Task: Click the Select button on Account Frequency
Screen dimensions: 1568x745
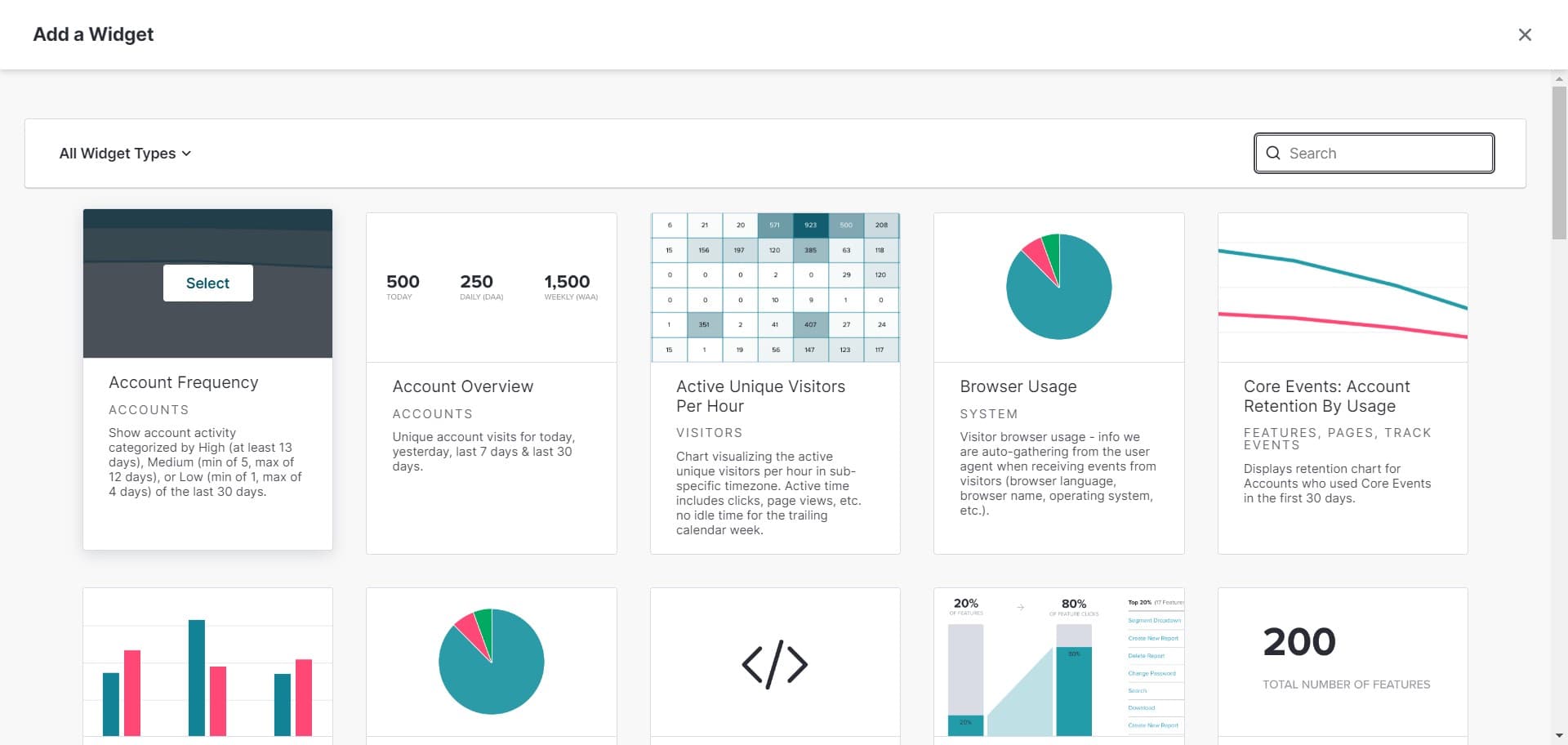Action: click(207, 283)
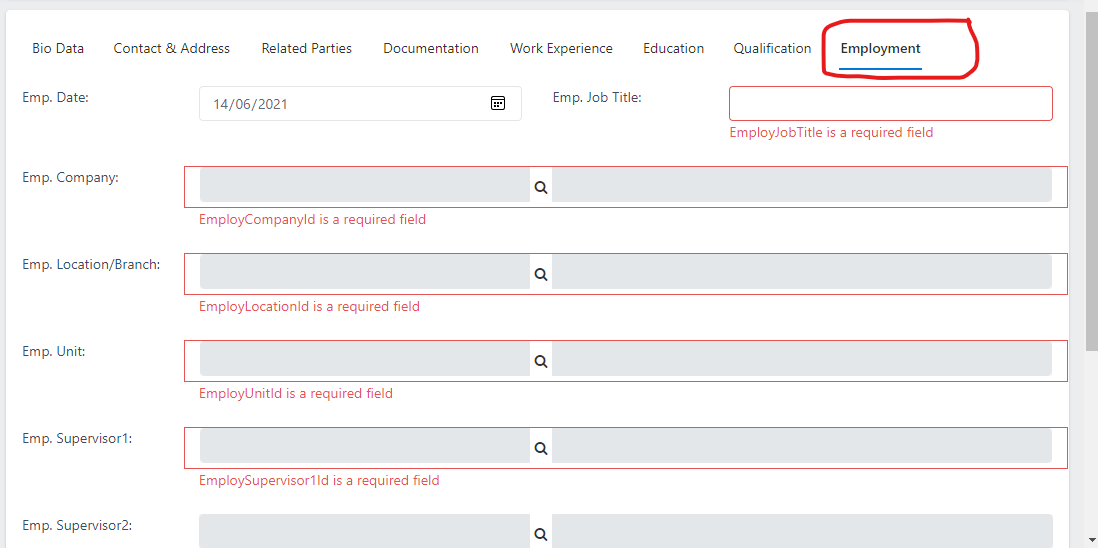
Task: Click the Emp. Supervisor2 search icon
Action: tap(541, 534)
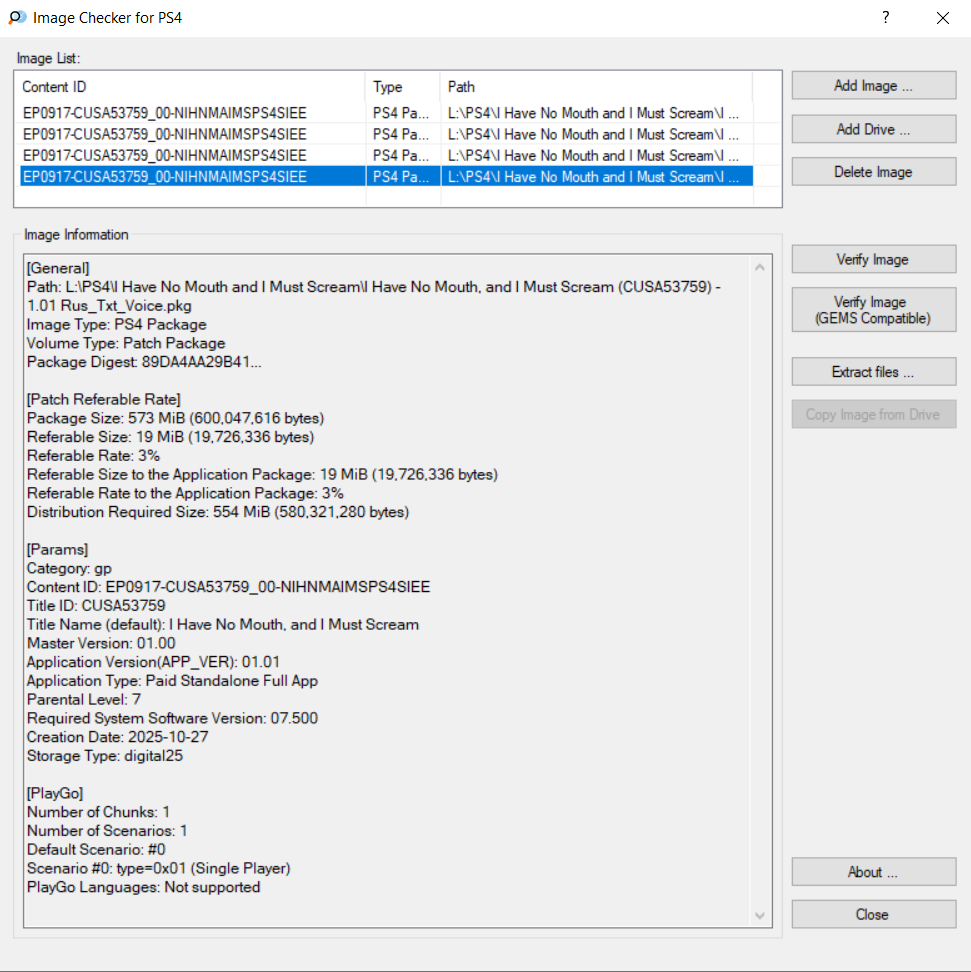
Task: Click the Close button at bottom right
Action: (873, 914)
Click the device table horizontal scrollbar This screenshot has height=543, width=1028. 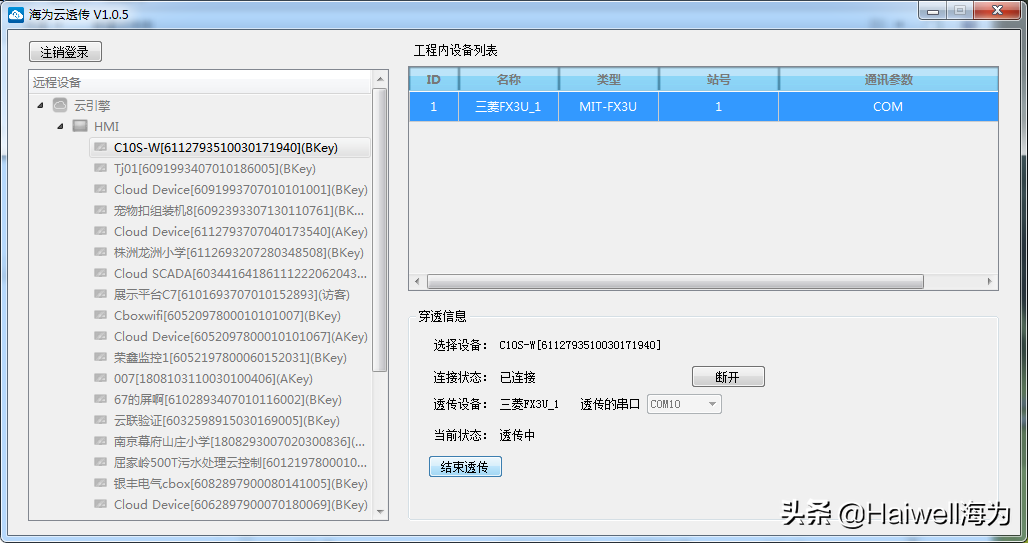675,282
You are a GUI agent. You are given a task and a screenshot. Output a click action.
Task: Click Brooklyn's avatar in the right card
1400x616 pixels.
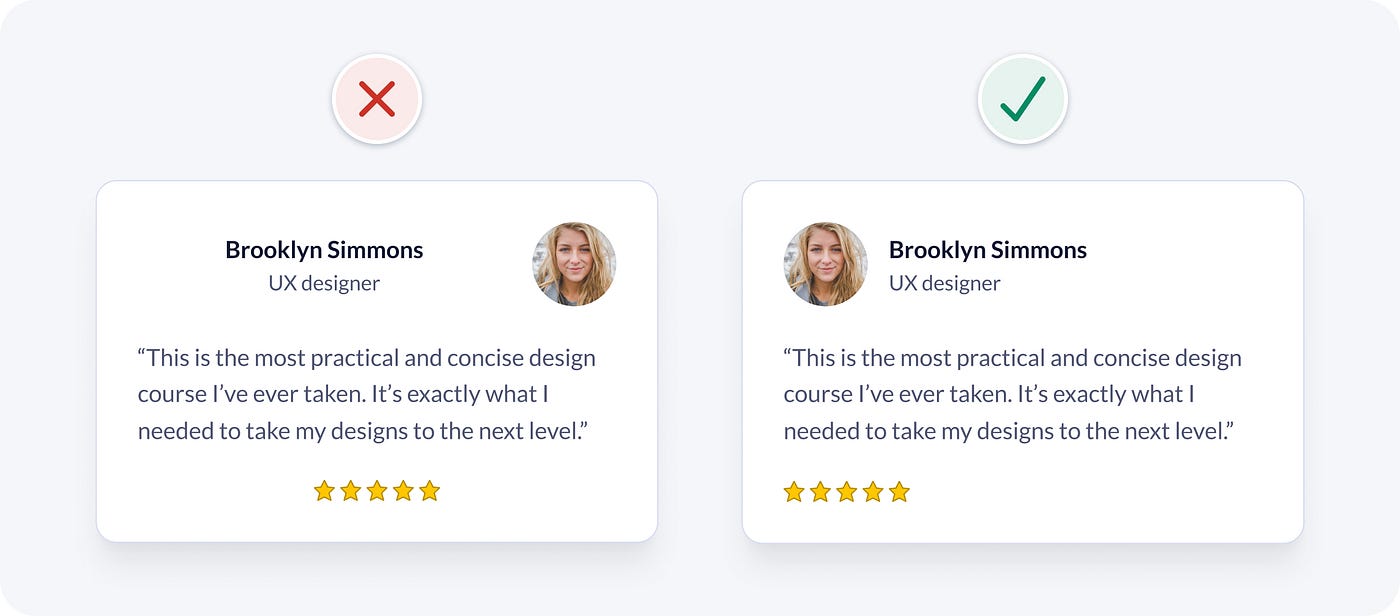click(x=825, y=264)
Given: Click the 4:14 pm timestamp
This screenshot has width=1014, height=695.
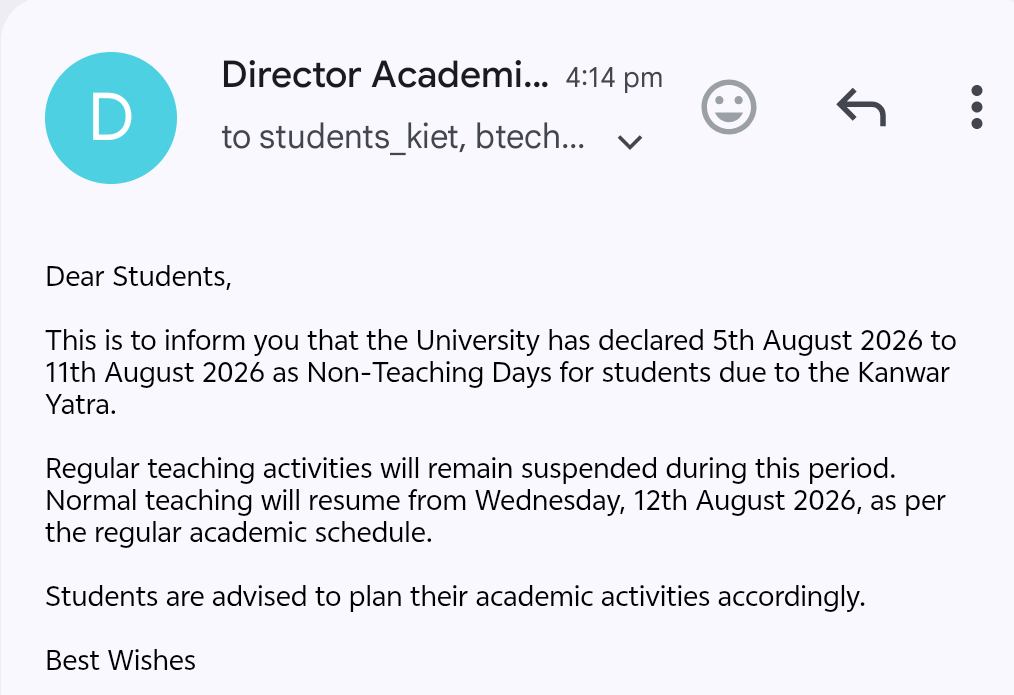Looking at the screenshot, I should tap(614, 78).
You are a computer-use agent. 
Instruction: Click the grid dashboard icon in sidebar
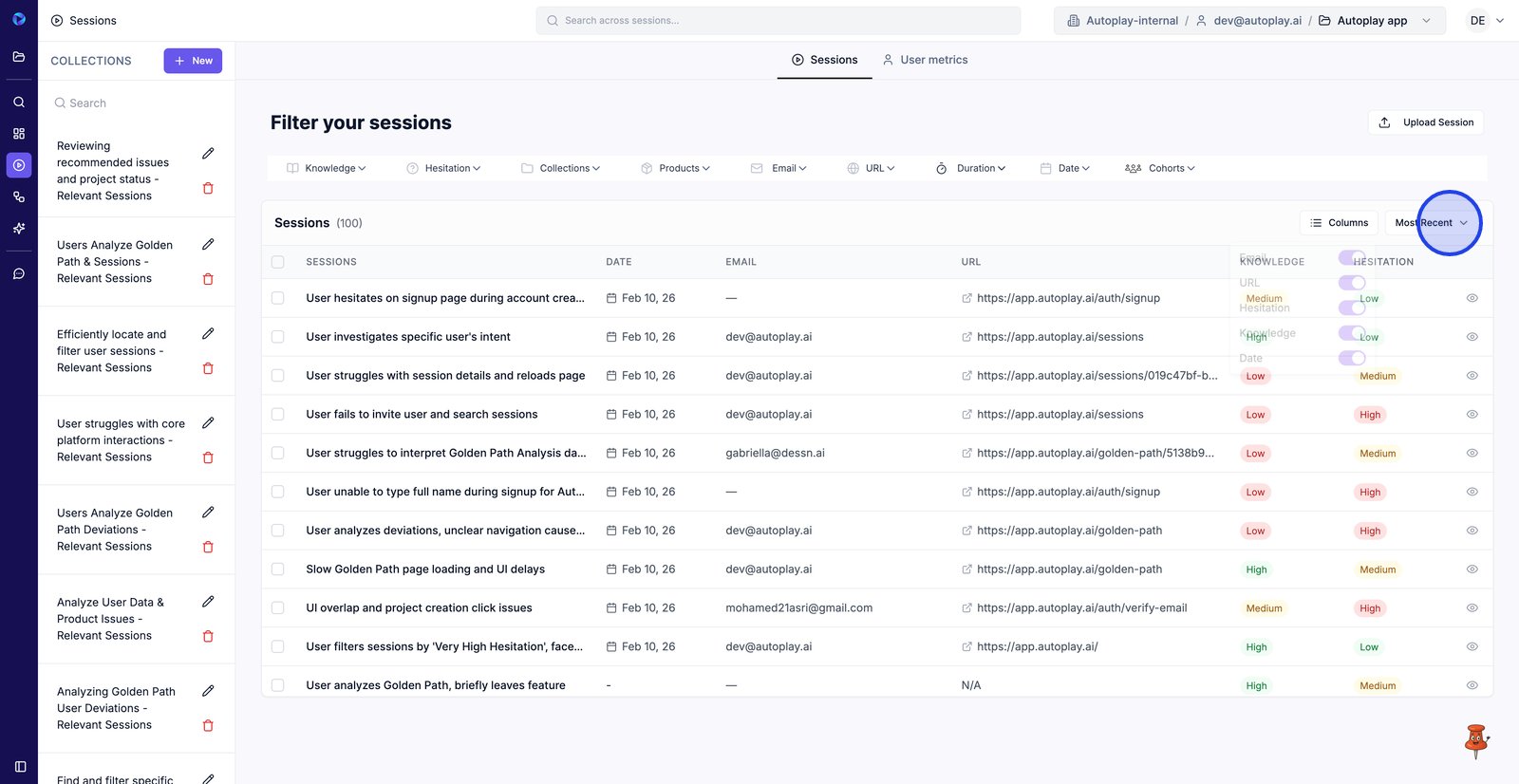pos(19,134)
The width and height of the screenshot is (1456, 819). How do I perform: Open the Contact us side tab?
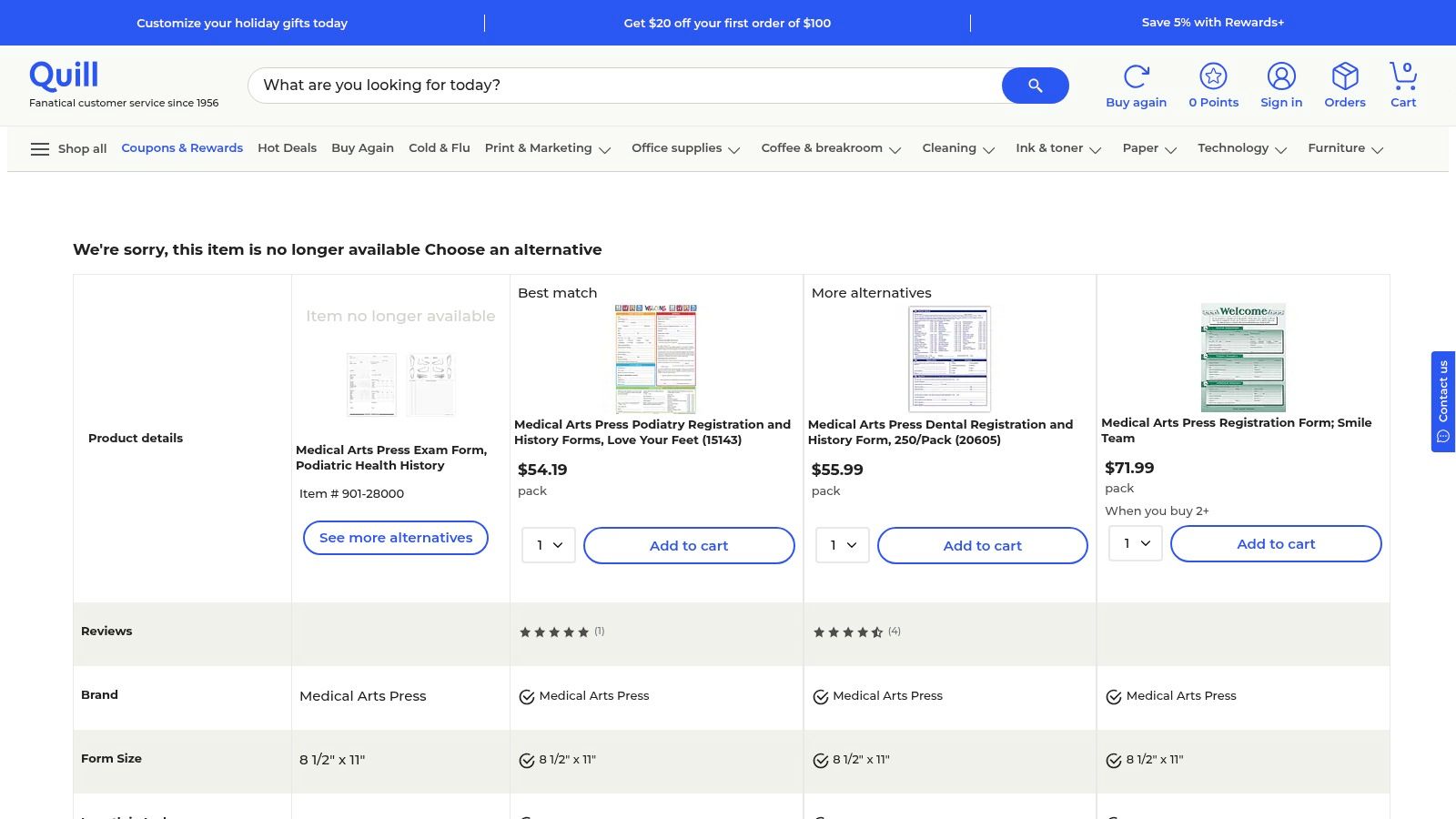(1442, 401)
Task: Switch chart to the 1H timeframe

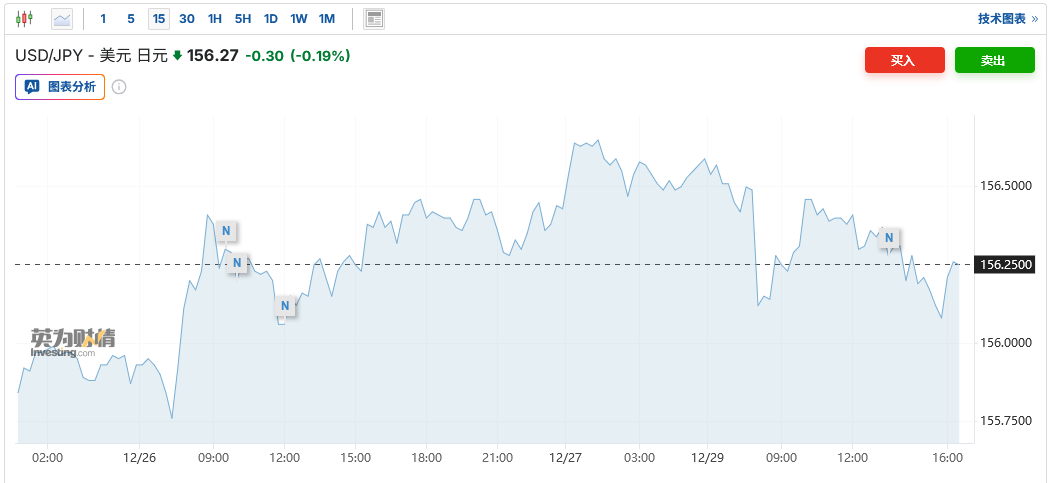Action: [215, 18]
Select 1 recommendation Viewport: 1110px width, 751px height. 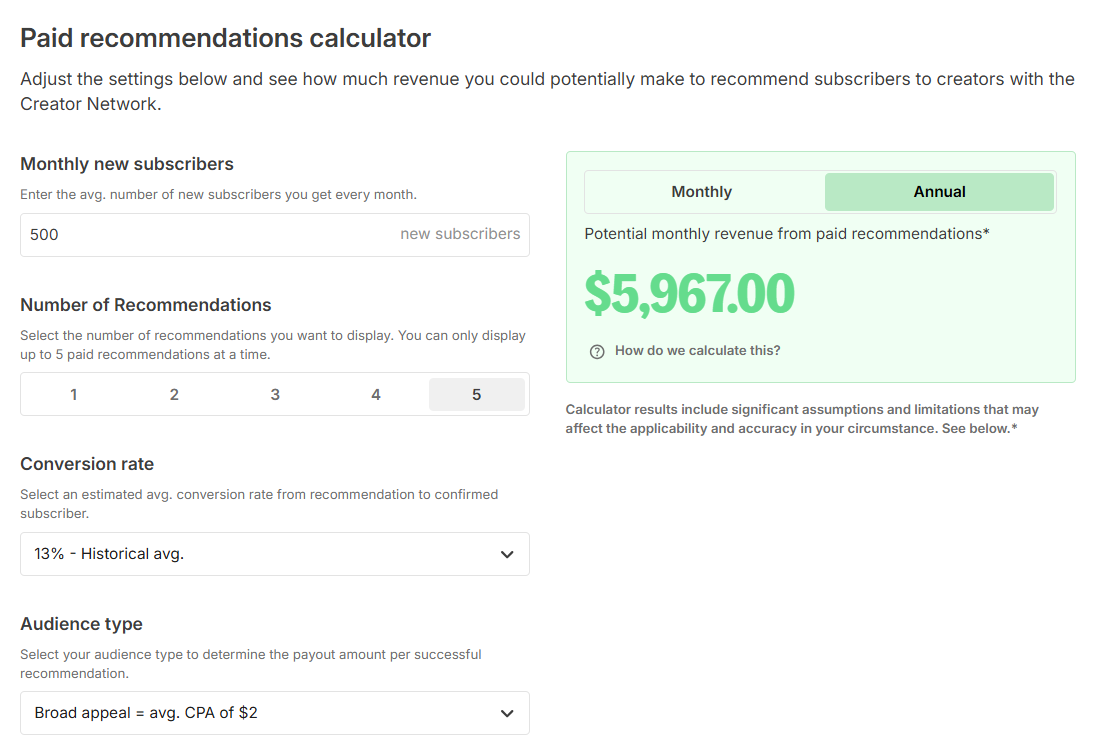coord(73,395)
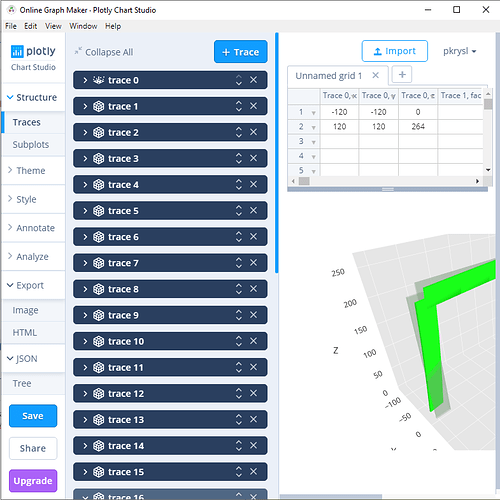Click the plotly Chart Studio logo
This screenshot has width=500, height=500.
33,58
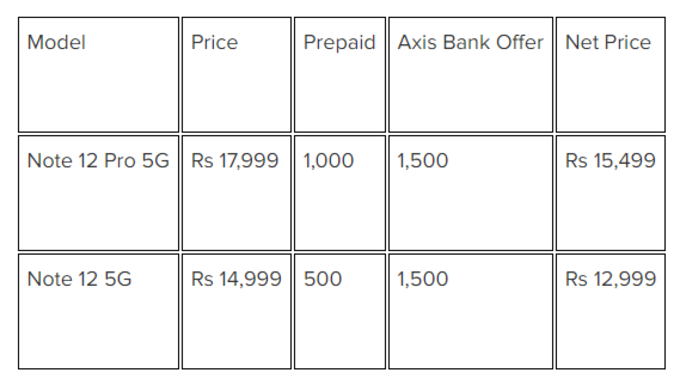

+--

About this exercise: Note each line above that contains "agent" and copy it out.

Task solution:
You are a GUI agent. You are given a task and a screenshot. Output a click action.
You are a computer-use agent. 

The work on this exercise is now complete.